The statistics I quoted are "estimated per-act risk statistics for acquisition of HIV by various exposure routes" published in a CDC document. These statistics were generated by combining a variety of published reports and did not control for many different potential variables that occur in different populations and among individuals. In other words, these statistics are primarily useful in determining relative risk, but not specific risk or actual risk for any individual. The reason for this is that any specific sexual coupling has a wide variety of variables to take into consideration when attempting to quantify specific HIV-transmission risk. These would include both viral factors, such as viral strain and viral load, as well as host factors, such as immune integrity, concurrent illnesses, circumcised/uncircumcised, genetic susceptibility, etc. Add to this nonspecific factors/extenuating circumstances, such as roughness of the encounter possibly causing trauma to mucous membranes, menstruation, etc., and perhaps you will begin to see the difficulty in providing transmission-risk statistics for any specific coupling. Also I should point out we cannot conduct prospective controlled epidemiological studies to try to account for theses variables, as that would be unethical. There are some published reports that address risk associated with specific sexual practices that control for some variables, but these studies usually have relatively small sample sizes and again are not applicable to everyone's specific situation. Another reference that I quote frequently is http://hivinsite.ucsf.edu/InSite?page=kb-07-02-02 (SAFER SEX METHODS). If you review the specific epidemiologic studies in this well referenced report, you'll get a better understanding of the complexity involved in these issues.

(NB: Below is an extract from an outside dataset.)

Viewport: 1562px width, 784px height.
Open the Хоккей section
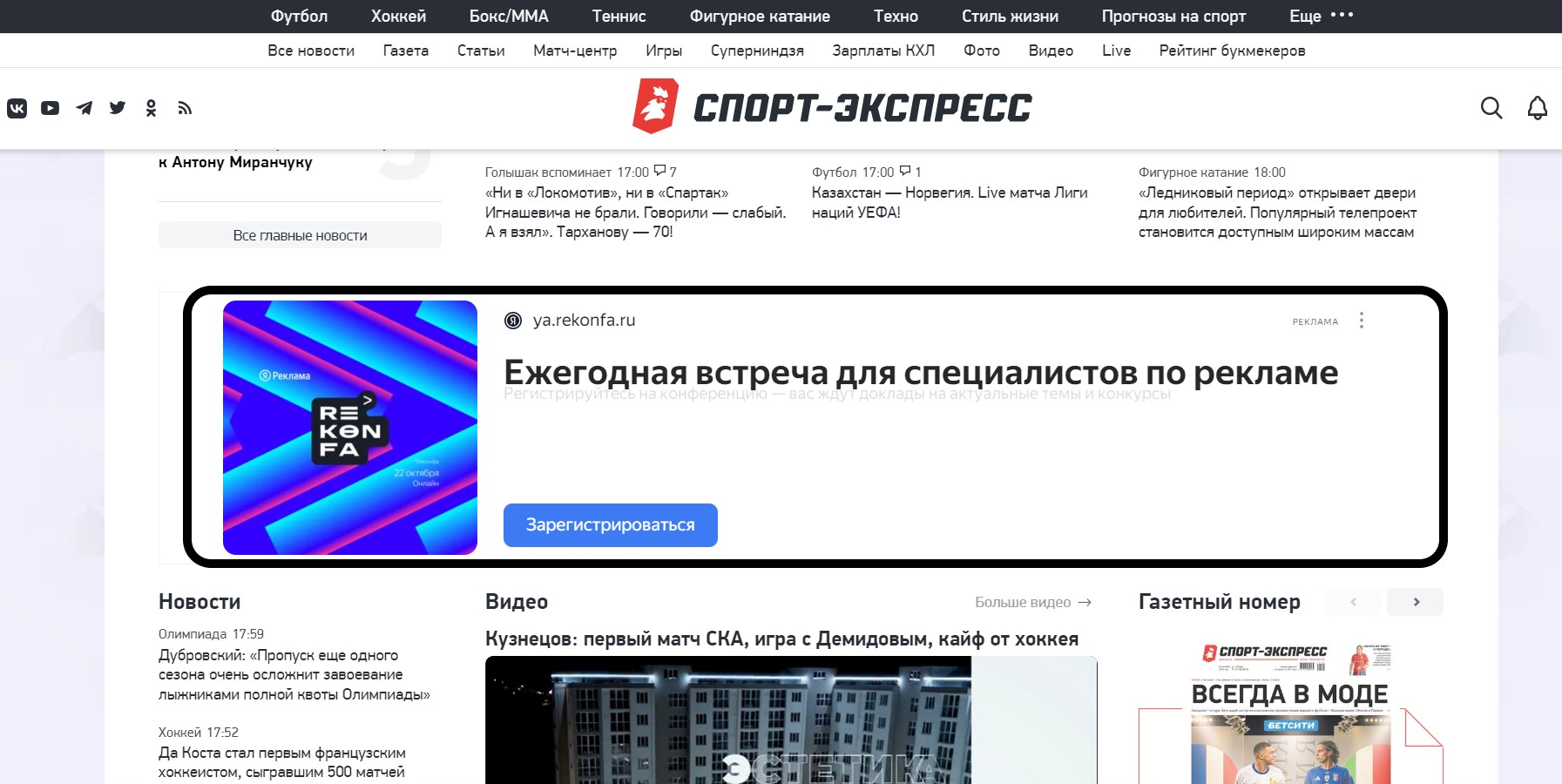pyautogui.click(x=398, y=16)
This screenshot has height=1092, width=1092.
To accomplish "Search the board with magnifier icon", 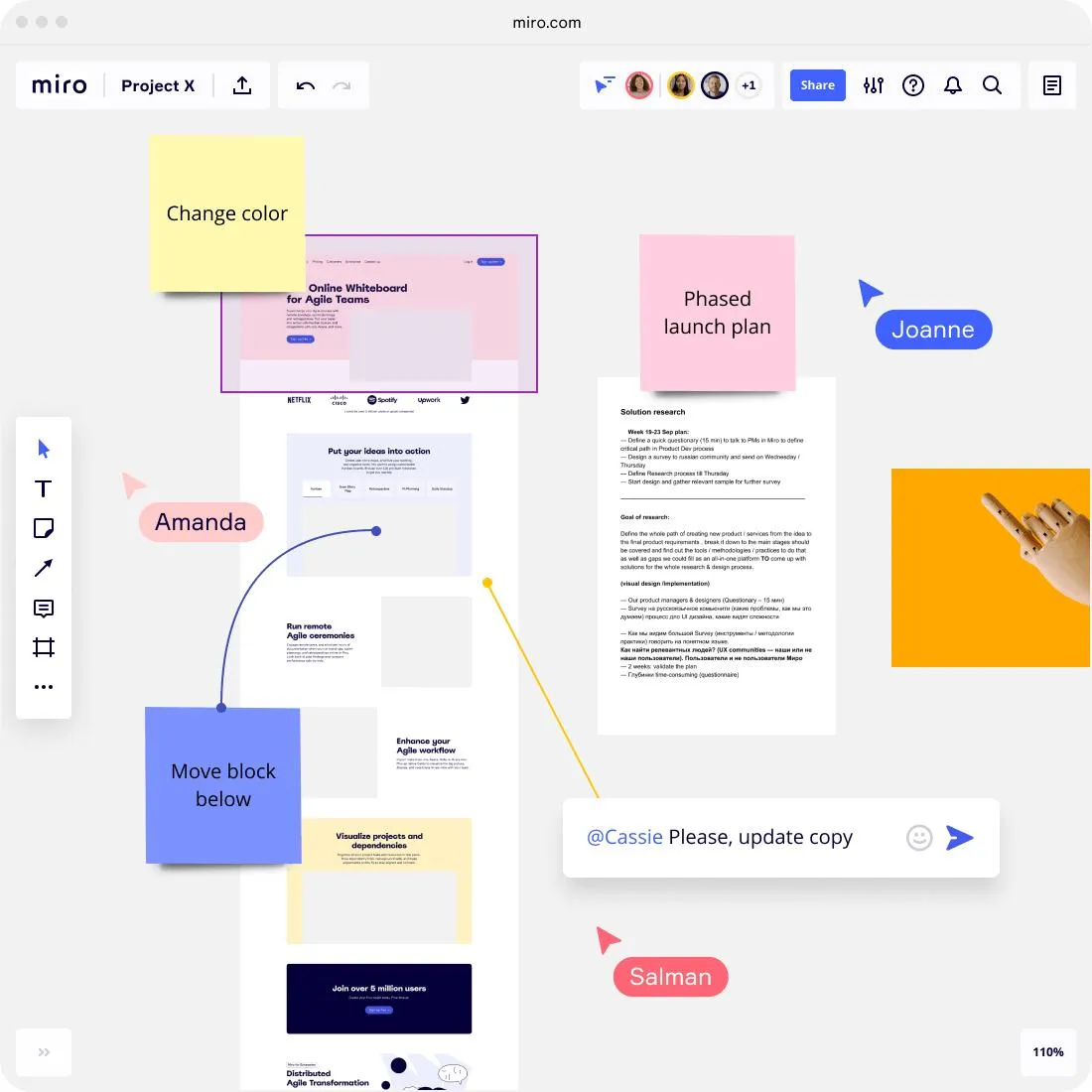I will click(x=992, y=85).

So why do I quote the statistics that I do? Good question! The main reason is that I am constantly barraged by anxious wrecks desperately trying to quantify their risk. I use the CDC statistics, because CDC is a very conservative organization and the numbers they generated are an amalgamation of many studies. They also standardized the relative risk to a common denominator ("10,000 exposures to an infected source"), which allows us to discuss relative risk. For instance, unprotected receptive anal sex is approximately 10 times more risky than unprotected insertive penile-vaginal sex, which in turn is approximately 10 times more risky than unprotected insertive oral sex.
I hope that this will help clarify the limitations of these estimated HIV-transmission risk statistics.
The bottom line is really much more concrete and easy to comprehend. If someone has placed himself or herself at risk for HIV, he or she should be HIV tested. Period. End of story.
I can just about hear all the paranoid panicky worried wells beginning to type away furiously, providing me with a blow-by-blow of their latest blow-by-blow and begging for me to quantify their specific risk. But unfortunately, unless the other person they were having sex with was me, I will not have enough specific detail to give them an accurate response. Hell, even if it were me, I still might not be able to give a completely accurate risk quantification!